In a series of interviews, comic book creator Robert Kirkman discussed the season 3 finale, the fate of Andrea, Milton and the Governor, as well as what fans can expect from the core group of survivors, now that they seem intent on making a go of it as a community in the prison.
While there have been certain key deviations the series has taken from the source material, e.g., Andrea's demise, Kirkman maintains that at least some of season 4 will focus on the dynamic between Rick and the recently-welcomed Tyreese.
"There's some really, really cool and big stuff that people have been expecting, or that people have been anticipating from the comics, that will work into Season 4. To give a hint, I will say that we do have Tyreese and Rick, who are now united, which is a big moment for the comic book fans. There's a lot of story that comes from those two guys being on the same side. We'll possibly see a bit of that in Season 4."

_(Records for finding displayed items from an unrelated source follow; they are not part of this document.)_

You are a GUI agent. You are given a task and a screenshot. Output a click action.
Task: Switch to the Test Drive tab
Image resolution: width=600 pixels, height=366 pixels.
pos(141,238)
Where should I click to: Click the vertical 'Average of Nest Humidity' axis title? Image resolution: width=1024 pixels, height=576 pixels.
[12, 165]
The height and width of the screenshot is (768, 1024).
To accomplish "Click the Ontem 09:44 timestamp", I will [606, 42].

But Rick aligning himself with Tyreese won't be the only change fans will see in the character. According to Kirkman, Rick's brief interaction with the Governor and the environment he created in Woodbury has caused Rick to re-think some aspects of how he intends to survive in this zombie-infested world, and what it means now that he's decided to no longer keep everyone at arm's length or, as we saw in 'Clear,' ignore a stranger's plea for help.
"It's going to be different in a lot of ways. We'll see a very different Rick Grimes for one. His experiences against the Governor and with the various things that happened to him in season three are informing his character in huge ways. We'll see a lot of familiar elements from season three: we'll see the prison, Rick and his group are still in the same place but those elements are all going to be radically different. I can't really get into it but season four is going to be extremely different than season three in some very startling and cool ways.

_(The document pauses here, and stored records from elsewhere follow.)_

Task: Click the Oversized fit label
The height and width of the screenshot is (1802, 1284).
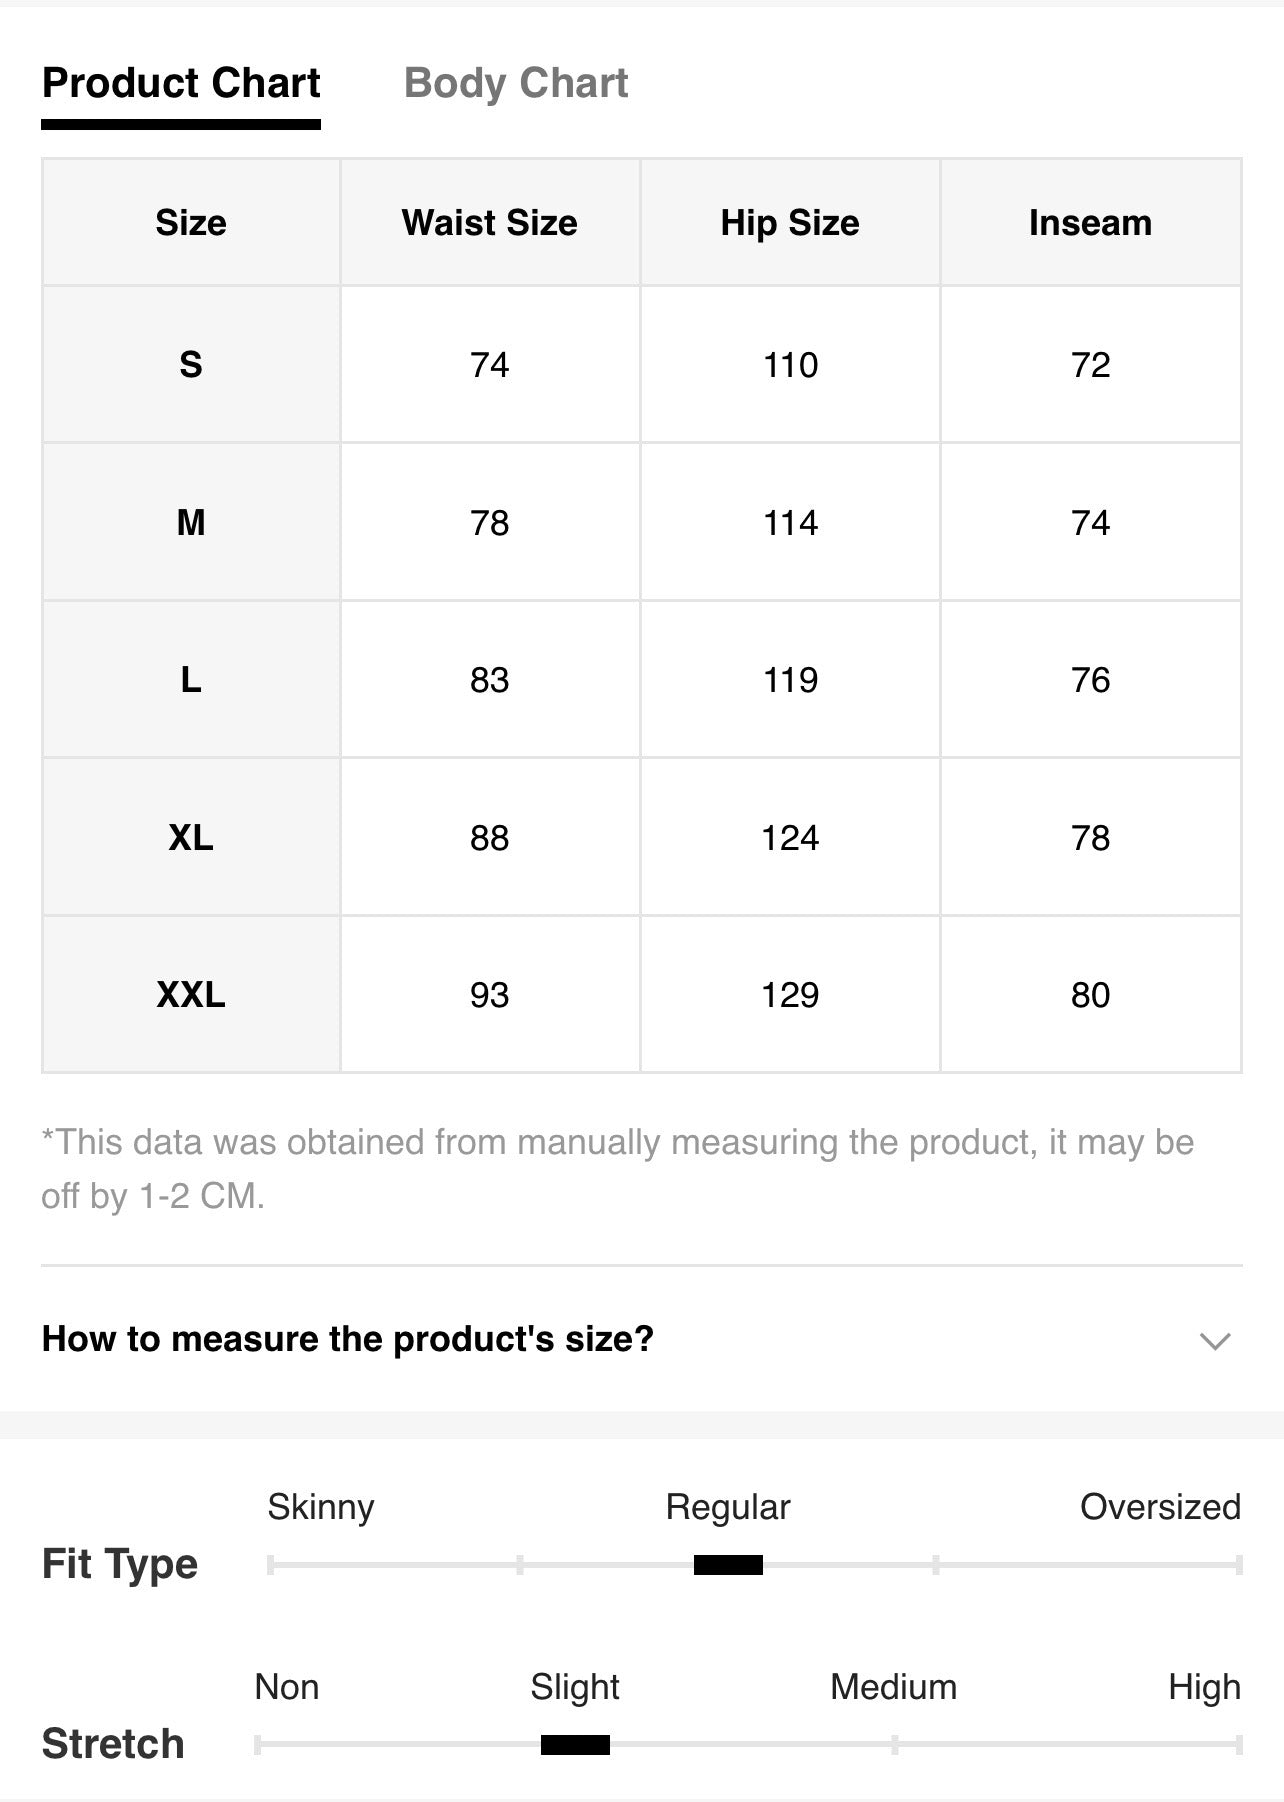Action: click(1160, 1507)
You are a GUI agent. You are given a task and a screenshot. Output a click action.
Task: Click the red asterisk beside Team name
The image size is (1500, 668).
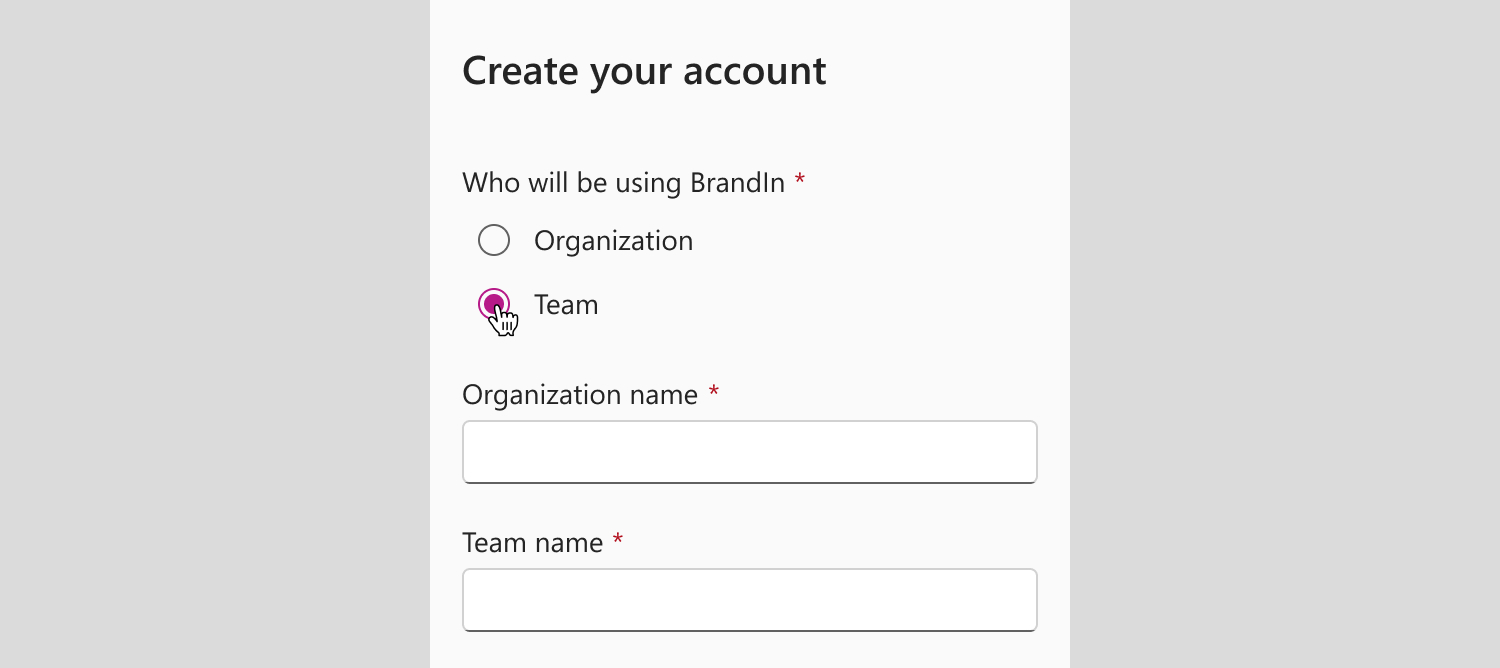618,540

This is the moment where Rick takes a turn; he's no longer going to be pushing people away, he's no longer going to be doing what ever he can to protect these people in ways that hurt other people. He's not going to be the guy who would leave that guy on the side of the road -- the backpack guy in Episode 12. He's letting the people of Woodbury in and trying to tell Carl that these people are like us, you have to be open to this and the only way to survive in this world is to have people and be in a community. That's going to be a big part of season four."
While Rick seems more intent on exploring his compassionate side, and possibly learning to grow a community, Carl has adopted a far more ruthless, kill-or-be-killed type of mentality. As evidenced by his merciless killing of a young man who appeared to have been surrendering, Carl's shift into that of a child soldier has now yielded some negative results, and the youngster may soon find himself at an ideological crossroads with his father.
"Rick's got his work cut out for him. He's aware of this and he sees what allowing his son to become a child soldier has brought, which is a very big part of Season 4. Moving forward in the show, this is a guy who's working as hard as he can to maintain a life for this child. [In] the process of surviving... he's allowed his son to lose a pretty substantial piece of his humanity. It's now a question of: Is there going back? Is this now status quo? These are the things that a father will have to deal with."
In the closing moments of 'Welcome to the Tombs,' we saw as Rick welcomed not only Tyreese and Sasha into the fold, but he also brought the people of Woodbury to the prison. There have been questions circulating as to why the decision was made to stay in the prison, rather than the relatively normal confines of Woodbury, but Kirkman says the continued threat of the Governor makes the prison the more sensible choice for Rick and the others.
"They see the prison as something that is much more easily defended than Woodbury. They were able to get into Woodbury easily themselves. The Woodbury defenses are very effective against zombies, but not very effective against humans. They see [the prison] as much more of a defensible position."
And while the comic creator acknowledges the next season's storyline will begin at the prison, there's no guarantee that is where it will end.
"There’s always going to be new locations and new places to discover and explore. I don’t want to reveal too much; Season 4 is still five months away. But I will say that as we see at the end of Season 3 we’re definitely going to start Season 4 at the prison. We may be there the whole season and we may not be… But there are going to be some big differences from Season 3."
Season 4 of The Walking Dead will premiere this fall on AMC.